🏋️‍♀️ Aporia Importer

A small utility to import ML production data from your cloud storage provider and monitor it using Aporia's monitoring platform.

Installation

pip install "aporia-importer[all]"

If you only wish to install the dependencies for a specific cloud provider, you can use

pip install "aporia-importer[s3]"

Usage

aporia-importer /path/to/config.yaml

aporia-importer requires a config file as a parameter, see configuration

Configuration

aporia-importer uses a YAML configuration file. There are sample configurations in the examples directory.

Currently, the configuration requires defining a model version schema manually - the schema is a mapping of field names to field types (see here). You can find more details in our docs.

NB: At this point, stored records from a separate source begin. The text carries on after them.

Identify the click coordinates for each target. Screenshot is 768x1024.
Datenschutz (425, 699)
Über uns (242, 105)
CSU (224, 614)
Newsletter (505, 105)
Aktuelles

The following table describes all of the configuration fields in detail:

Field	Required	Description
source	True	The path to the files you wish to upload, e.g. s3://my-bucket/my_file.csv. Glob patterns are supported.
format	True	The format of the files you wish to upload, see here
token	True	Your Aporia authentication token
environment	True	The environment in which Aporia will be initialized (e.g production, staging)
model_id	True	The ID of the model that the data is associated with
model_version.name	True	A name for the model version to create
model_version.type	True	The type of the model (regression, binary, multiclass)
predictions	True	A mapping of prediction fields to their field types
features	True	A mapping of feature fields to their field types
raw_inputs	False	A mapping of raw inputs fields to their field types
aporia_host	False	Aporia server URL. Defaults to app.aporia.com
aporia_port	False	Aporia server port. Defaults to 443

Supported Data Sources

Local files
S3

Supported Data Formats

csv
parquet

How does it work?

aporia-importer uses dask to load data from various cloud providers, and the Aporia sdk to report the data to Aporia.